— begin —

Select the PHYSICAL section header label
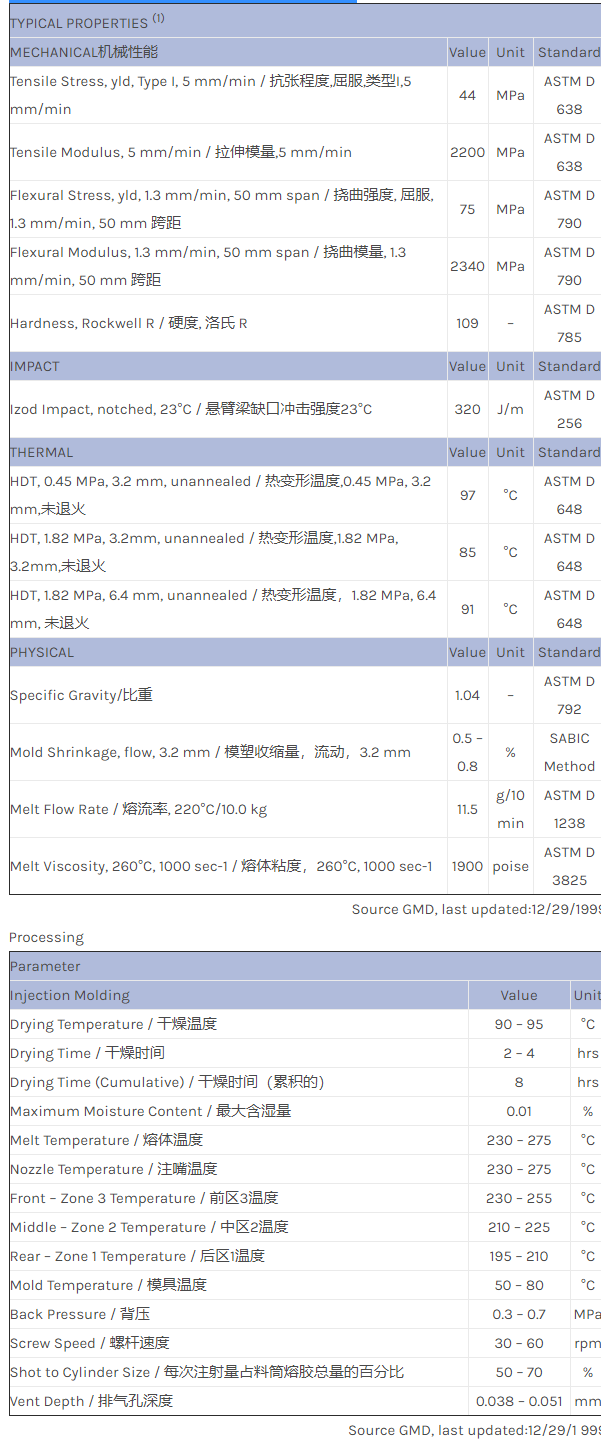[42, 652]
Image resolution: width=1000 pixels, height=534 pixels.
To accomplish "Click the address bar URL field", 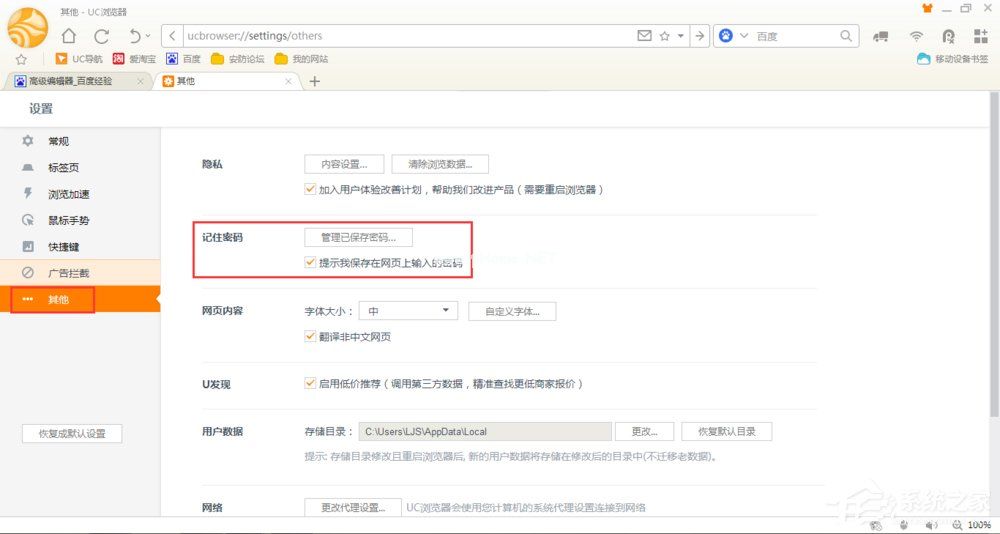I will point(400,36).
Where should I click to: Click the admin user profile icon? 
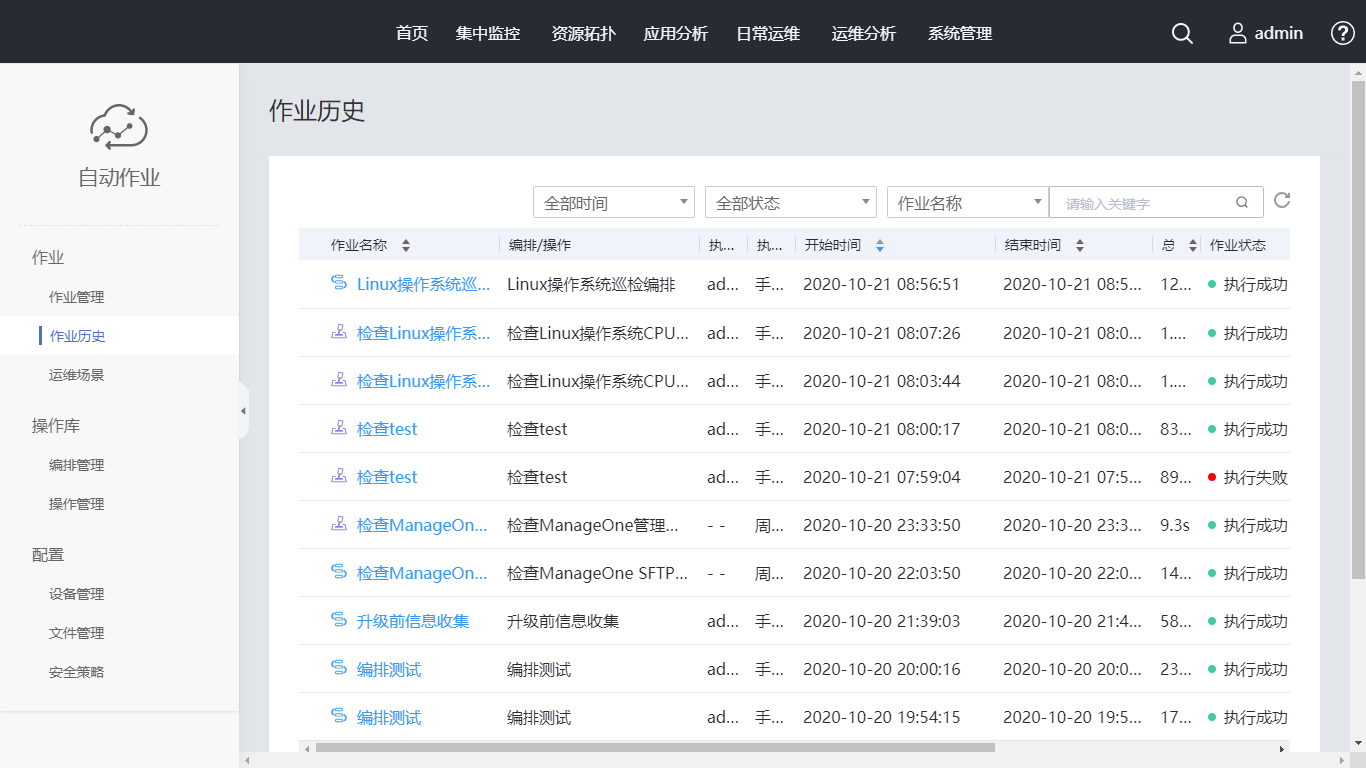pyautogui.click(x=1238, y=33)
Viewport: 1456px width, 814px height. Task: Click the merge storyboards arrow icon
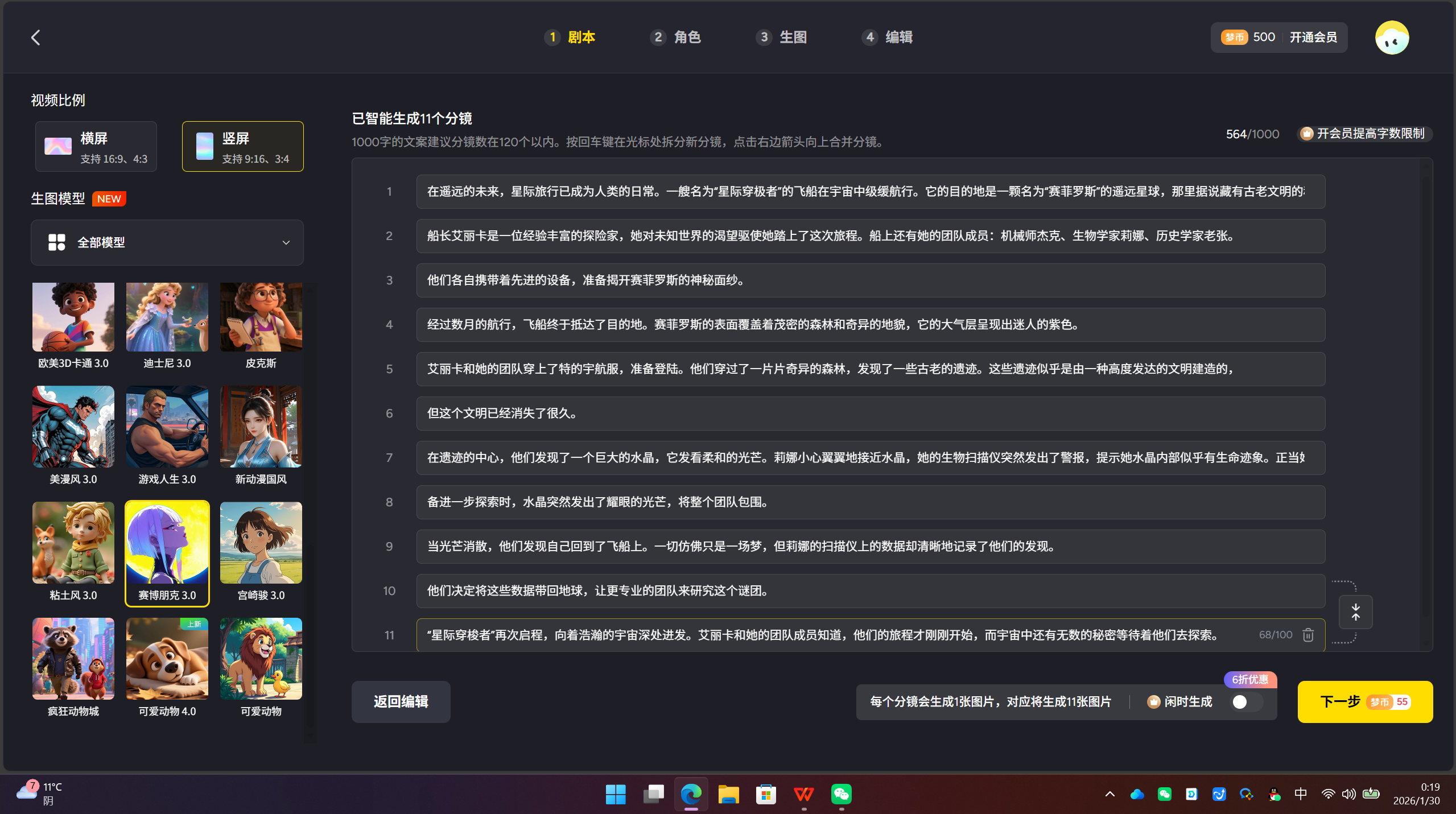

— end —

• **Instructions for the task**
Copy out the data from the line containing "Where should I" through the end, including both ends, and leave the pictures out of your copy.

• **The reply**
Where should I click to: Click the admin user profile icon? 
pyautogui.click(x=1238, y=33)
Viewport: 1456px width, 814px height. Task: Click the merge storyboards arrow icon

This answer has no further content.